A man who kept a recipe for a deadly poison and documents about how to make bombs has been jailed for two years and three months.

Asim Kausar, 25, from Bolton, Greater Manchester, kept the information on a computer memory stick that contained details about the toxin ricin, assassination and torture techniques and instructions for making improvised explosive devices.

The documents were entitled Improvised Munitions Handbook and Unconventional Warfare Devices and Techniques.

The information came to light only after Kausar's family suffered a burglary, when Kauser's father handed the memory stick to police so officers could view CCTV images of the break-in recorded on the device.

Kauser told police he had downloaded the information out of "curiosity and a thirst for knowledge".

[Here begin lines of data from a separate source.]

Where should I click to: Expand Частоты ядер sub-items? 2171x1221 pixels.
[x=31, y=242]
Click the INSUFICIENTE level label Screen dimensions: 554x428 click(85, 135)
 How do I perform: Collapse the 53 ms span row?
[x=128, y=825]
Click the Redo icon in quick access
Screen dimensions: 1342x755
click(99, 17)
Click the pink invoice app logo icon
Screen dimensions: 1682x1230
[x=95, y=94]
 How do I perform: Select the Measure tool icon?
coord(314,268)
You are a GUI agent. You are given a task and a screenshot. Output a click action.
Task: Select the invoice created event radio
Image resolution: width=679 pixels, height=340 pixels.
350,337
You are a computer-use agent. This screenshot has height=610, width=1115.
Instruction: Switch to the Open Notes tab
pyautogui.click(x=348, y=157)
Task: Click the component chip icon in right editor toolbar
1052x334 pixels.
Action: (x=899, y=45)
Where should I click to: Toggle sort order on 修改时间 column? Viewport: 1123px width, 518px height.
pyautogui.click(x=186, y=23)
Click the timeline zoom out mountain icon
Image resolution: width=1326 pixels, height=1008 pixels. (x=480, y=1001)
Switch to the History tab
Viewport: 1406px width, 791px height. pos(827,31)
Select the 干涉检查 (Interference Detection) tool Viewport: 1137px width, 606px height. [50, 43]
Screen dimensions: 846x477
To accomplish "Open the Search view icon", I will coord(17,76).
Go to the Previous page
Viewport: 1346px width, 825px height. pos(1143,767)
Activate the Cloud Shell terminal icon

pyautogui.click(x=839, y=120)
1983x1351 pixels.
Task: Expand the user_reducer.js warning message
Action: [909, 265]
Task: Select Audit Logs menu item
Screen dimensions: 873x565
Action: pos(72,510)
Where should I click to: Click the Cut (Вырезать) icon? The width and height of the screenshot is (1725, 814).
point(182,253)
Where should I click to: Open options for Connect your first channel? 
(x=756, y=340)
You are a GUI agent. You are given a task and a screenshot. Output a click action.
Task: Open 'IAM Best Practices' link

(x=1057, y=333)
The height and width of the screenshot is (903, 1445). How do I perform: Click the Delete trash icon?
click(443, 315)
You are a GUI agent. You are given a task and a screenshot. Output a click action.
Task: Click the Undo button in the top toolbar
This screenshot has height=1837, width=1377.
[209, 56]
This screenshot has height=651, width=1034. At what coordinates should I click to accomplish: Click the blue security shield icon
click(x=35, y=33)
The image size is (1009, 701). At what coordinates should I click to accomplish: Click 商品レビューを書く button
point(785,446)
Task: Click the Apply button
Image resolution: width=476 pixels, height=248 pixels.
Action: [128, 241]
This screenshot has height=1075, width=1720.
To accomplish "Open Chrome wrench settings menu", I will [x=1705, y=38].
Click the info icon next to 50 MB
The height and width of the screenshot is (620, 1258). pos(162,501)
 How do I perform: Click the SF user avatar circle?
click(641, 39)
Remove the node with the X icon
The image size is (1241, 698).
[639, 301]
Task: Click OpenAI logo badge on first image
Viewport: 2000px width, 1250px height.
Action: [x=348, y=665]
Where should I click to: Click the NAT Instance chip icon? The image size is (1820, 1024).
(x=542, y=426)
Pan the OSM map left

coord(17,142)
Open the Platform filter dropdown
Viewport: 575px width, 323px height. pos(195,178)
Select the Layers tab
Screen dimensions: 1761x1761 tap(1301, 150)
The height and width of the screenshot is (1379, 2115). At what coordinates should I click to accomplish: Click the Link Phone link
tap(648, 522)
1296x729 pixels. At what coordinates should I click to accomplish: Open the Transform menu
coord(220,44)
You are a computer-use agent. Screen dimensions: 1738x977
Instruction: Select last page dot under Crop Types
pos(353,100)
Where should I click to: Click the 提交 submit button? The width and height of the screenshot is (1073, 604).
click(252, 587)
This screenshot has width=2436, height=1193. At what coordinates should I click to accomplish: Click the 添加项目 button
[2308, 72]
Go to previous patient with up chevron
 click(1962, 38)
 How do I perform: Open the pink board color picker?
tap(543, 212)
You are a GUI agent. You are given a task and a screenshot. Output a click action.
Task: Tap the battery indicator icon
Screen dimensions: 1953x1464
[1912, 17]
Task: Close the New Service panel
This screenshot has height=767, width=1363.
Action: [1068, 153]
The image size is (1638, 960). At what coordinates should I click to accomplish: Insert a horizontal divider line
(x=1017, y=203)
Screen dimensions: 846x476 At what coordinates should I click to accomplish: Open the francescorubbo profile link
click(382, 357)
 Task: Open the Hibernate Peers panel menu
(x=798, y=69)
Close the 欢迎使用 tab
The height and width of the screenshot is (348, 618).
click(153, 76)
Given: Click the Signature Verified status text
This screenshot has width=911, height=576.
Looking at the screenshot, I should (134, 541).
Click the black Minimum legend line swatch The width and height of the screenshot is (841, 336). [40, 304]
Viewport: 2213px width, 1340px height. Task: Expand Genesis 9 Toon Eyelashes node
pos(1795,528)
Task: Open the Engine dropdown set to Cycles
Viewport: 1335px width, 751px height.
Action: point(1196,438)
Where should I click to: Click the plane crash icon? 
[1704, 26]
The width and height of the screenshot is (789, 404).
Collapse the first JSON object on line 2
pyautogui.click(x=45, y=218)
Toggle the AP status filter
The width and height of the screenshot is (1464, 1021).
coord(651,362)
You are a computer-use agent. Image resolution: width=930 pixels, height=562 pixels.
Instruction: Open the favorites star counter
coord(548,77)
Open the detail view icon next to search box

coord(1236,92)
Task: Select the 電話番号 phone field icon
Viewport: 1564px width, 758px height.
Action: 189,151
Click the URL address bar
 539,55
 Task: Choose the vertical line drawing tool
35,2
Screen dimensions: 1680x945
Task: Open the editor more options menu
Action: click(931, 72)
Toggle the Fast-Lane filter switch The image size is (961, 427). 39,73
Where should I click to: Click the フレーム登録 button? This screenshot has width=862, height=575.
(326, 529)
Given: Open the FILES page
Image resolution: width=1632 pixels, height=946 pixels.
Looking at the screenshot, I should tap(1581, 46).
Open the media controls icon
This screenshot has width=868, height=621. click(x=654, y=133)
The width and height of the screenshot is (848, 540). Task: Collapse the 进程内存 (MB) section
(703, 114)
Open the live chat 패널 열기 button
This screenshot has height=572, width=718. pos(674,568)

He pleaded guilty at an earlier hearing at Manchester crown court to four counts of collecting a record of information likely to be useful to a person committing or preparing an act of terrorism between 2009 and 2011.

The prosecution accepted the defendant had not disseminated the information and had not put it to any practical use. There was also no evidence to suggest Kausar had any links to terrorists.

Sentencing him, Judge Andrew Gilbart QC said: "I accept that all of this material is available on the internet and can be bought from retailers such as Amazon and I accept some of it is out of date.

"But that makes them no less dangerous or any less useful to a person committing an act of terrorism."

Riel Karmy-Jones, prosecuting, said the defendant had "scoured the internet" between January 2009 and his arrest last year for information on the mujahideen. The information downloaded ran into thousands of pages.

Also contained in the documents was a letter written by Kausar that said: "I want to fight jihad for Allah."

The prosecutor said: "In the letter he also asked a series of questions - whether he would be able to fight and whether his martyrdom would be accepted."

When his bedroom was searched, officers found what appeared to be a "shopping list" of munitions, she said.

Prices were marked down next to entries of various weapons and ammunition.

Police also seized Kauser's mobile phone, which contained a photograph of him posing with a rifle. The image was believed to have been taken in Pakistan.